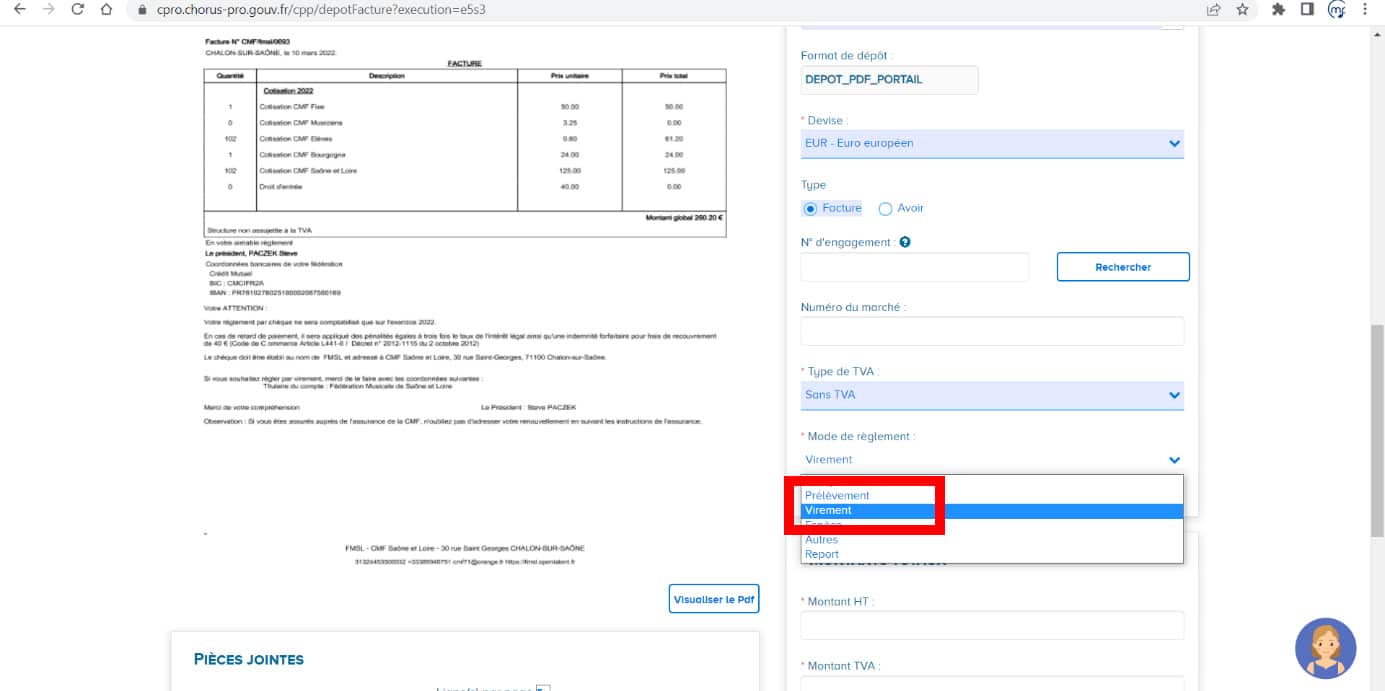Click the Numéro du marché field
Image resolution: width=1385 pixels, height=691 pixels.
[991, 331]
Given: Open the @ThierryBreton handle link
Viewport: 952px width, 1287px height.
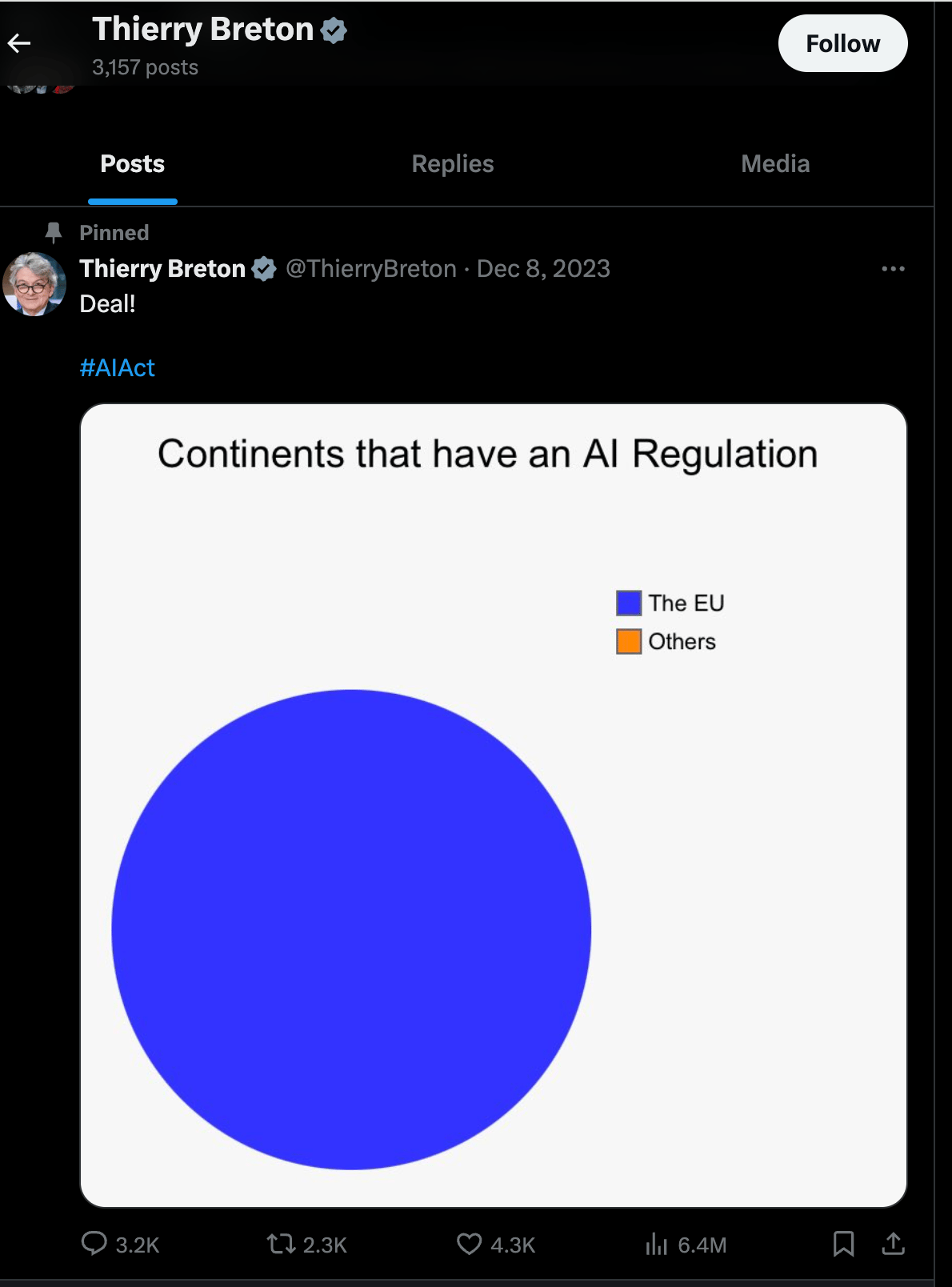Looking at the screenshot, I should click(371, 269).

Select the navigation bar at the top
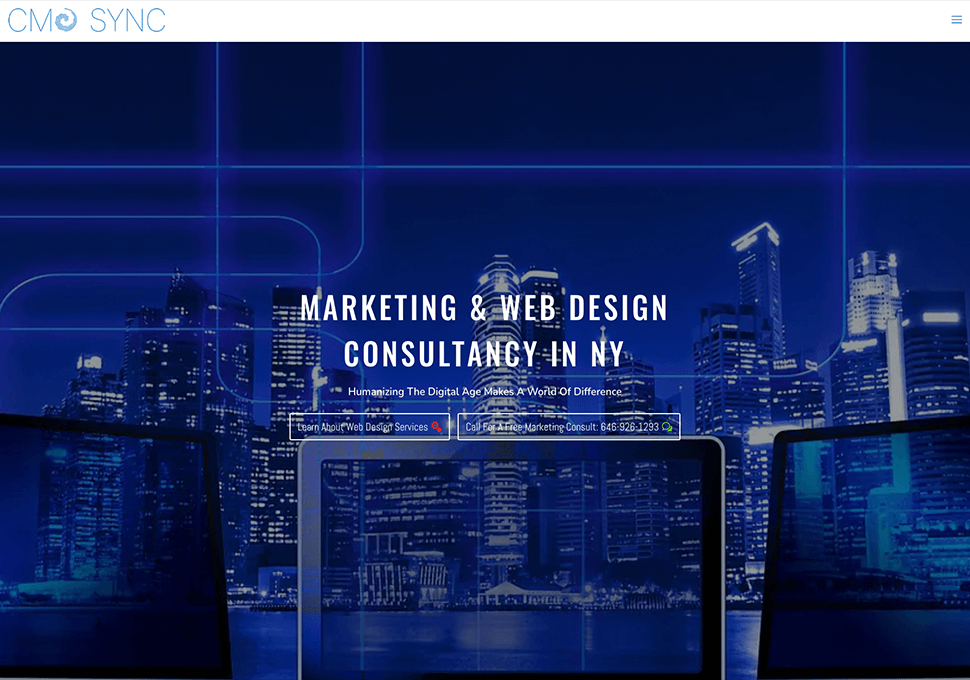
☆ ☆ ☆
Task goal: Please write out exactly the lines from the one containing "Given: Open the @ThierryBreton handle link" through the last line of the records above, and leave out any pictures.

Solution for this exercise:
Given: Open the @ThierryBreton handle link
Viewport: 952px width, 1287px height.
Looking at the screenshot, I should click(371, 269).

Select the navigation bar at the top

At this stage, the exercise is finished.